**Source excerpt:**
One of the most unfortunate things I've noticed down through the years is how a good instructor slowly, and often unknowingly, begins to buy into his student's beliefs about him.

I have seen this occur more that once with some fairly well known intructors. The problem is people forget that the instructor is human and while he may be a "master of combat" he still suffers from human weaknesses like ego.

We all look for people to pattern certain aspects of our life after, or "model" if your into NLP, but once we begin to invest ourselves into a certain way of thinking our ego begins to assert that this has to be the way or we may just have been wasting our time.

The trick is not to drink the kool aid or at least to recognize when you are. This whole concept was summed up by Bruce Lee in "Enter the Dragon". Think back to the scene where he is lecturing the student and uses the finger pointing to the moon analogy. The line goes something like "don't focus to much on the finger or you will miss all of the heavenly glory".

The instructors in your life are the fingers pointing the way, but the real lessons are hopefully where they are pointing.

PS No I'm not one of those Bruce Lee is the end all and be all of martial arts people, but the guy did have some pretty advanced insights for his time. Oddly enough he inadvertantly created one of the biggest bunch of koolaid consumers of all time and probaly spins in his resting place frequently.

Mark

Anonymous said...

coughgyicoughcough

Stephen Grey said...

One thing also is that I think a lot of MA instructors are not doing so well in life otherwise. They've spent huge amounts of time studying in a field that has become extremely saturated and where power laws hold sway (Zipf distributions) meaning that a few large players control most of the students and money and the reward drops off rapidly from there.

Thus, it seems to stand to reason that they would be highly susceptible to becoming addicted to the few ego-strokes that they get, which are all going to be related to their skill (real or perceived) as doctors of asskicking.

Then there are the guys who are making fair amounts of money by whoring the arts, or selling outright bullshit, but at least their motivation is more obvious if no less odious. These guys tend to "read" a lot more like used car salesmen and I think they're less interesting.

Anonymous said...

And, perhaps, the best of instructors are not worried about themselves, or technique, concept, spirit, dues, floor space, or being the toughest and baddest; they simply help you define your goal, point out the interrupts in your path, and give you a few drills to help you realize, emotionally, that a change needs to (if one wants) be made and that you can make that change. But the student, not the instructor, needs to define that goal; which of the six areas of martial 'arts' does a student wish to become skilled in: philosophy, health and wellness, art, sport, defensive tactics, self-defense or combat? The higher up the scale (toward combat) one wishes to reach, the less an instructor can contribute - i.e: to become good at combat one must kill, and survive the attempts to be killed - even a Marine Corps drill instructor cannot give you this ability. Short story long - seek definition of your goal and then find an instructor who can get you as close as possible to that goal. (Mac)

Anonymous said...

OK, 7 categories; math was never my strong suit (: (Mac)

Anonymous said...

What you describe Renner doing doesn't strike me as all that different than some things you've described yourself doing.

In particular, you once described how you persuaded a man much larger than you to become cooperative and turn aside into a room via merely posture and intent. You communicated a belief to him, the belief that things would be easier for him if he cooperated.

I would call this "the taking of mind". It isn't mystic foo-foo, it's a directly observable phenomenon that can be studied and practiced.

Anonymous said...

**Things to do:**
1) Decide whether each statement agrees with the excerpt on martial arts instructors. Answer yes or no, and quote the deciding words. (a) The finger pointing to the moon analogy is attributed to a scene in "Enter the Dragon." (b) Stephen Grey describes the martial arts field as sparsely populated. (c) One commenter revises a count to seven categories.
2) Set down the part of the excerpt on martial arts instructors that opens with the words containing "Thus, it seems" and closes with "they're less interesting.".
The records that come next are separate material, unrelated to the excerpt on martial arts instructors.

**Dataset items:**
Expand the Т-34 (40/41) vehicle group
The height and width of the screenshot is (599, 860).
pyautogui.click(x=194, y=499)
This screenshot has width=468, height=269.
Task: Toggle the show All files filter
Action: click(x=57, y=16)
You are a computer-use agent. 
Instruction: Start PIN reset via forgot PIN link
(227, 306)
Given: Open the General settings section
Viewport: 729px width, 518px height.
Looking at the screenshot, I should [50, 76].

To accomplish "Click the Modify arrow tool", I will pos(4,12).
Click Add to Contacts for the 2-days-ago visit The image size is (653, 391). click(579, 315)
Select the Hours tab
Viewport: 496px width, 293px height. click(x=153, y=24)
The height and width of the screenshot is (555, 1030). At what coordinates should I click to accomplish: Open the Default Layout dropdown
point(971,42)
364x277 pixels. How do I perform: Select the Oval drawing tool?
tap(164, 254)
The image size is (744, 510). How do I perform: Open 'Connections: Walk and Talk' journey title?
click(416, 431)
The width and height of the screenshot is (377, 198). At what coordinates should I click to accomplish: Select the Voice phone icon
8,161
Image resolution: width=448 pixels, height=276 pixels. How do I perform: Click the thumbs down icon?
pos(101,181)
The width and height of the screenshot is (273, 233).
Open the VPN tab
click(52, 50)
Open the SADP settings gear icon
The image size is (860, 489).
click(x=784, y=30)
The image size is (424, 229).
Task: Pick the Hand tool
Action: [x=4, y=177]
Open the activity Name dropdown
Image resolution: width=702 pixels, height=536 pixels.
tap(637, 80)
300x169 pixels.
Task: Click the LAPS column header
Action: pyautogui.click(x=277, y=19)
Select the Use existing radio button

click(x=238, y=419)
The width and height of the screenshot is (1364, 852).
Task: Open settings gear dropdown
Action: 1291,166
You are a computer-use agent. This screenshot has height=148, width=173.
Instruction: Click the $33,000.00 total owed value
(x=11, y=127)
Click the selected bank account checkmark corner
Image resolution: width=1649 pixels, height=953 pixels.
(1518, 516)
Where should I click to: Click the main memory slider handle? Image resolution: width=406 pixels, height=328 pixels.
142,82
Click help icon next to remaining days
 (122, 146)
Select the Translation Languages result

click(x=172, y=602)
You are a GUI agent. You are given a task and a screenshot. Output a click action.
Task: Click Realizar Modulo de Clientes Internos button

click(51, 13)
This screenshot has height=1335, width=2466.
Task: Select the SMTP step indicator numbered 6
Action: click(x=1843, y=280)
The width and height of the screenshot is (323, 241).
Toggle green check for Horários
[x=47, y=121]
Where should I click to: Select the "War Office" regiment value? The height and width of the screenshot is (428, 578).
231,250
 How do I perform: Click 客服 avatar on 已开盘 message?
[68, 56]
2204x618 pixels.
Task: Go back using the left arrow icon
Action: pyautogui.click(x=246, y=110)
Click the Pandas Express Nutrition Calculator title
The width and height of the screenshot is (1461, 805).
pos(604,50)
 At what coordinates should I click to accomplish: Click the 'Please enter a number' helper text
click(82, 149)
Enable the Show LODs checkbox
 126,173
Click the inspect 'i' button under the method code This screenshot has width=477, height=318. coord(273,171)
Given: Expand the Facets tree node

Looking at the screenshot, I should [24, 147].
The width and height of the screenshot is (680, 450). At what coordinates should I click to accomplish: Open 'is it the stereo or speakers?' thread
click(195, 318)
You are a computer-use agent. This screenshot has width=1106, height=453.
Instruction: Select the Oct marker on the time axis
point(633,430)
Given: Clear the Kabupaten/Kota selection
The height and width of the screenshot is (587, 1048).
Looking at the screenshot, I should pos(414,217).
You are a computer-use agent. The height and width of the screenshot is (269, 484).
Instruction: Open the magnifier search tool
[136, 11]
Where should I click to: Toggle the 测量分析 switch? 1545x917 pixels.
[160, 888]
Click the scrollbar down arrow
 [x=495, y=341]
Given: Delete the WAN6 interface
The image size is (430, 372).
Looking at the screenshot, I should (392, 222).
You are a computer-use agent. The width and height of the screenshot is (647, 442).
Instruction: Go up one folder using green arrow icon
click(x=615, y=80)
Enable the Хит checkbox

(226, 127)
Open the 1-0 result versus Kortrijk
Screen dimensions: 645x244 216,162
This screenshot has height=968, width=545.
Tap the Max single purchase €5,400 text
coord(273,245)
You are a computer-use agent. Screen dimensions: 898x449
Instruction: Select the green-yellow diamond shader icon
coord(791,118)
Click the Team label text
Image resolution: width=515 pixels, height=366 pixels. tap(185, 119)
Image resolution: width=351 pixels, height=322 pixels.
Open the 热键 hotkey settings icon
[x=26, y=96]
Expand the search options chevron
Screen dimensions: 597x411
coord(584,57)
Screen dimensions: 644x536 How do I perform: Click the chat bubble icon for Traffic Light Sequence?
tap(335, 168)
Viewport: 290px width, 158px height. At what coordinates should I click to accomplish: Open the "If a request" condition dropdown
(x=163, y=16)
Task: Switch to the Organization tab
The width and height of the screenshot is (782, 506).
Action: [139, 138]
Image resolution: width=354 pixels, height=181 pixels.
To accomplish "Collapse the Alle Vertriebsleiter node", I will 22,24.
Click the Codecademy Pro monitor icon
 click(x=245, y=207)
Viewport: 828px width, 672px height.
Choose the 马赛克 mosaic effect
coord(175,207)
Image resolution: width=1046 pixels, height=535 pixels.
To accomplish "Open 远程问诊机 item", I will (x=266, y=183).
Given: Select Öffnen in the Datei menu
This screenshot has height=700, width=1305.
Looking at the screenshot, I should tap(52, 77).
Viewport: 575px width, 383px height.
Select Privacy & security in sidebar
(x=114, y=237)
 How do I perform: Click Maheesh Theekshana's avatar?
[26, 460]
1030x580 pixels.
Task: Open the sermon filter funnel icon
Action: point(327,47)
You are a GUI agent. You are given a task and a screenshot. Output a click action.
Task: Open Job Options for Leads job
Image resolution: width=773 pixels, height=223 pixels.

**Answer list:**
1)
(a) Yes: "This whole concept was summed up by Bruce Lee in "Enter the Dragon"."
(b) No: "a field that has become extremely saturated"
(c) Yes: "OK, 7 categories; math was never my strong suit"

2)
Thus, it seems to stand to reason that they would be highly susceptible to becoming addicted to the few ego-strokes that they get, which are all going to be related to their skill (real or perceived) as doctors of asskicking.

Then there are the guys who are making fair amounts of money by whoring the arts, or selling outright bullshit, but at least their motivation is more obvious if no less odious. These guys tend to "read" a lot more like used car salesmen and I think they're less interesting.